• TEXTE FOURNI:
Présentation du phénomène de mirage

 




1. Définition et usage

Le mot mirage relève du langage courant et le phénomène optique en jeu est la réfraction des rayons lumineux par l'atmosphère qui se décline selon divers effets en fonction de l'évolution verticale de la température. Dans leur ouvrage "Jeux de lumière, les phénomènes lumineux du ciel"1, Françoise Suagher et Jean-Paul Parisot décrivent le phénomène de mirage comme "la perception d'objets éloignés, situés au sol ou à proximité de l'horizon, sous forme d'images vacillantes, droites, quelquefois renversées, agrandies ou réduites, simples ou multiples."

Dans l'article "Phénomènes de réfraction atmosphérique terrestre"2, Luc Dettwiller se réfère à l'étymologie du terme : "Les phénomènes de mirage sont donc les cas où il se forme usuellement de multiples images d'un objet, comportant d'habitude une image droite, plus une ou plusieurs autres images dont l'une au moins est renversée, par définition — conformément à l'étymologie du mot mirage, dérivé du verbe mirer au sens de refléter (1552), et dont la première occurrence remonte à 1753 ." Ici, un mirage comporte nécessairement au moins deux images de la même source. Cette caractéristique est aussi exprimée par sa traduction en espagnol, "espejismo", qui est dérivé du mot "espejo", miroir.

La Société Américaine de Météorologie3 adopte une acception plus étendue : les mirages "sont vus normalement près de l'horizon et concernent des déplacements et distorsions d'images de moins d'un demi-degré. [...] La distinction la plus simple pour l'observateur se fait entre un mirage qui ne montre qu'une seule image et un mirage qui en montre plusieurs." Le mot est aussi utilisé en astrophysique : les "mirages gravitationnels" sont des images déformées et amplifiées d'un objet d'arrière-plan (galaxie) dont la lumière est déviée par le champ gravitationnel d'un objet d'avant-plan très massif (amas de galaxies). Les cas les plus spectaculaires concernent des images multiples.

Le dictionnaire Le Petit Robert (2002) présente le mirage comme un "phénomène optique dû à la réfraction inégale des rayons lumineux dans des couches d'air inégalement chaudes et pouvant produire l'illusion d'une nappe d'eau s'étendant à l'horizon, où se refléteraient les objets éloignés." Plus généralement, dans le langage commun "mirage" est synonyme d'illusion.

Les différences dans la définition et l'usage du mot "mirage" importent assez peu car le phénomène physique à considérer ici est la réfraction des rayons lumineux par l'atmosphère, et c'est uniquement cela qui en détermine les apparences variées.

• TRAVAIL À FAIRE:
A. Dans le texte sur le mirage, de quel verbe le mot « mirage » est-il dérivé selon Luc Dettwiller ?
B. Prolongez le texte sur le phénomène de mirage à partir de sa dernière phrase.
Les lignes qui suivent proviennent d'une autre source.

• DONNÉES FOURNIES:
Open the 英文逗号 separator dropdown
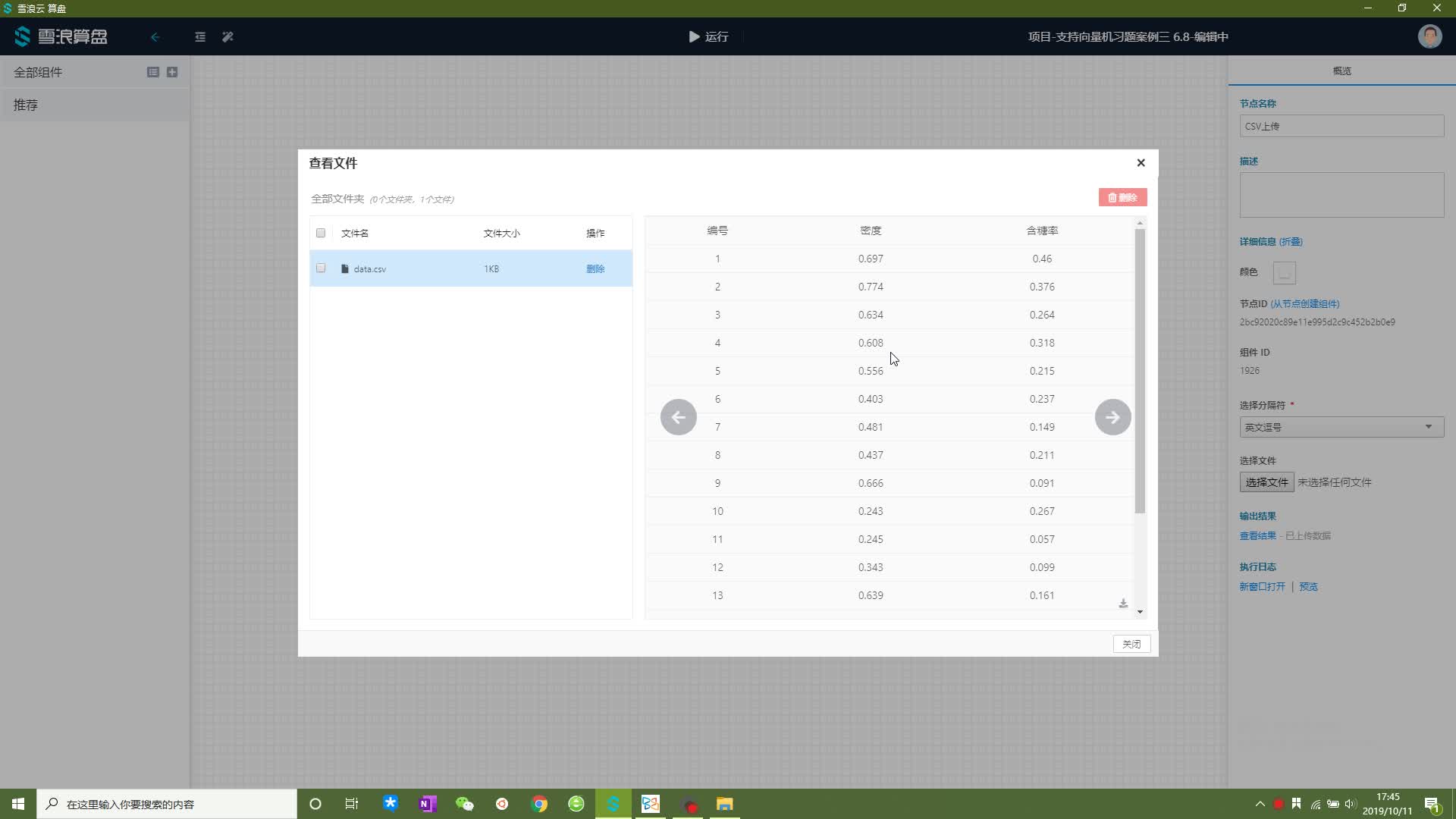(x=1341, y=427)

• RÉPONSES PAR TÂCHE:
A. Du verbe mirer, au sens de refléter.

B.
2. Propriétés optiques

Dans l'atmosphère standard, la température diminue quand on s'élève au-dessus du sol au rythme de 6,5° par 1000 m et, comme l'indice de réfraction dépend de la température et de la pression par l'intermédiaire de la densité de l'air, l'indice de réfraction diminue quand l'altitude augmente. Mais hors de cette situation normale, le panel des cas rencontrés pour l'évolution de la température est vaste :
- la température peut décroître plus vite que 6,5° / 1000 m ;
- la température peut croître avec l'altitude, ce qui produit une couche d'inversion de son gradient qui change donc de signe ;
- la zone concernée par le changement brusque de la température peut avoir lieu au niveau du sol (ou de l'eau) ou quelques dizaines ou centaines de mètres plus haut ;
- il peut y avoir successivement plusieurs gradients de température de signes différents avec l'élévation de l'altitude.
Le gradient est la mesure de la variation d'une grandeur physique. Il peut être positif ou négatif selon que la valeur, respectivement, croît ou décroît. Une inversion du gradient de température signifie que, quand l'altitude s'élève, la température cesse de diminuer (gradient négatif) et commence à augmenter (gradient positif). À cela, il faut ajouter que le phénomène observé dépend de la position de la personne qui y assiste : selon qu'on est dans la couche au gradient perturbé, au-dessus ou au-dessous, on assistera à des effets très différents.

Concrètement, quand le sol ou l'eau est surchauffé ou, au contraire, beaucoup plus froid que la couche immédiatement supérieure, deux images peuvent apparaître : l'une en trajet direct, c'est-à-dire le trajet habituel de la lumière pour une image droite, et l'autre, inversée, sous la première si le sol est plus chaud que l'air au-dessus (on parle de mirage inférieur, image 1.1) ou au-dessus si le sol est surmonté par une couche plus chaude (mirage supérieur, image 1.2).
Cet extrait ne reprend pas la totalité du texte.